Prompt:
How many lines in the listing below contain the string "Task"? Reply with the number alone.

Raw listing:
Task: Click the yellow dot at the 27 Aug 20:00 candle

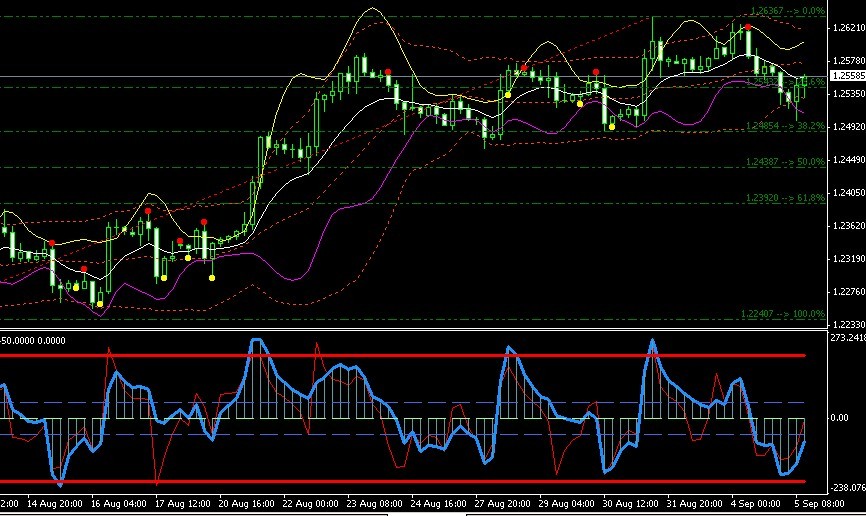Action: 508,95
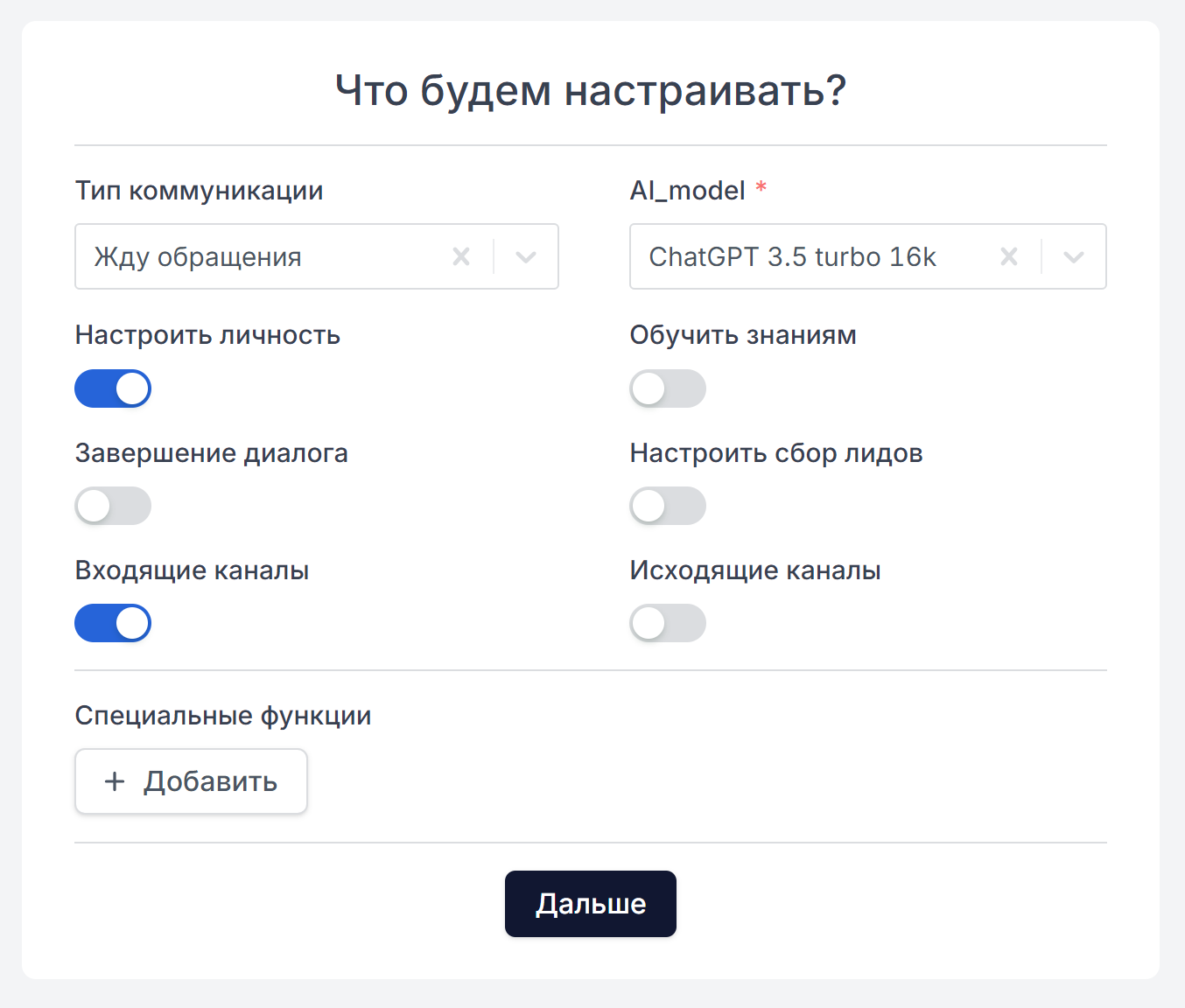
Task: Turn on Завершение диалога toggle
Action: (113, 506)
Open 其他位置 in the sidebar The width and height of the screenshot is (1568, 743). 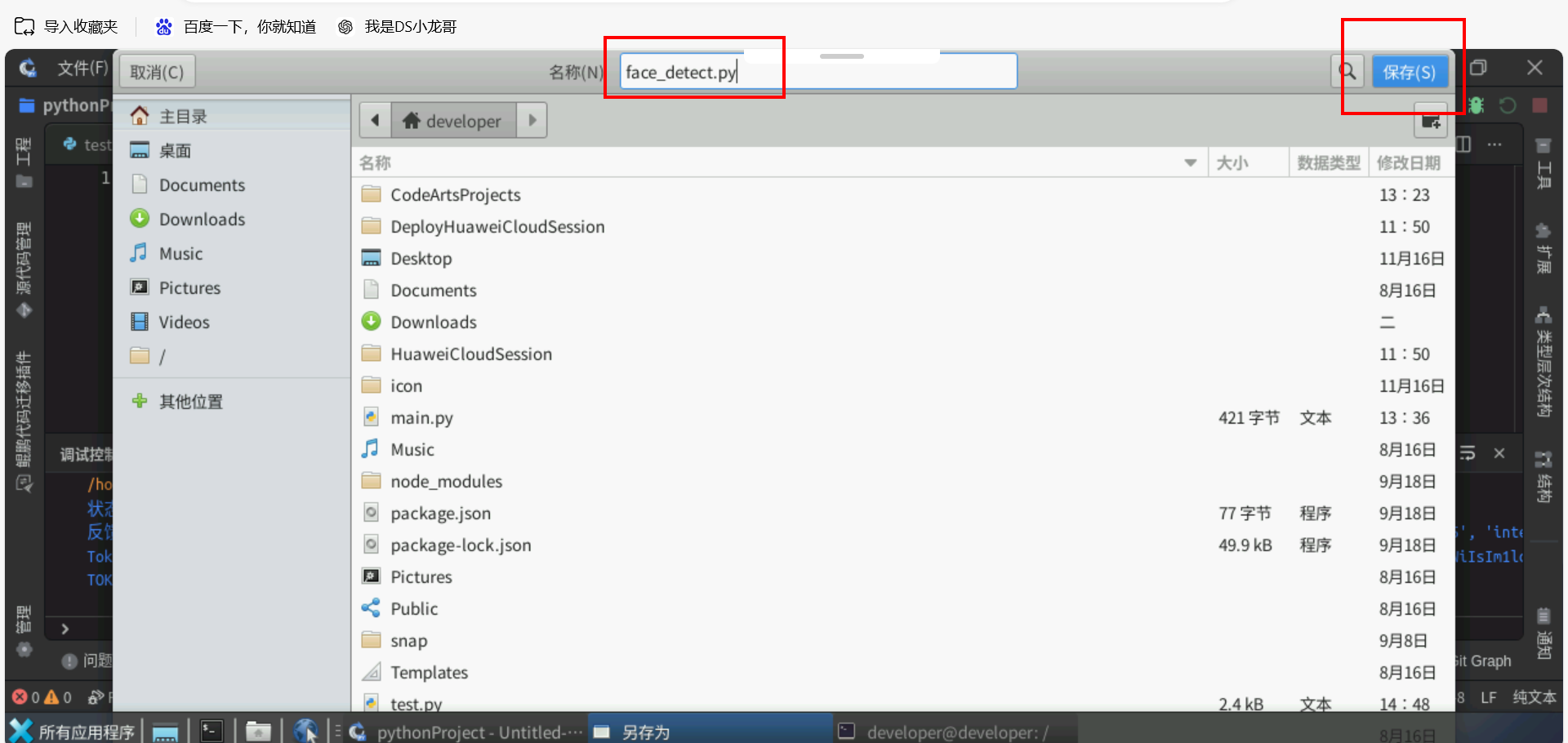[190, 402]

Written response:
2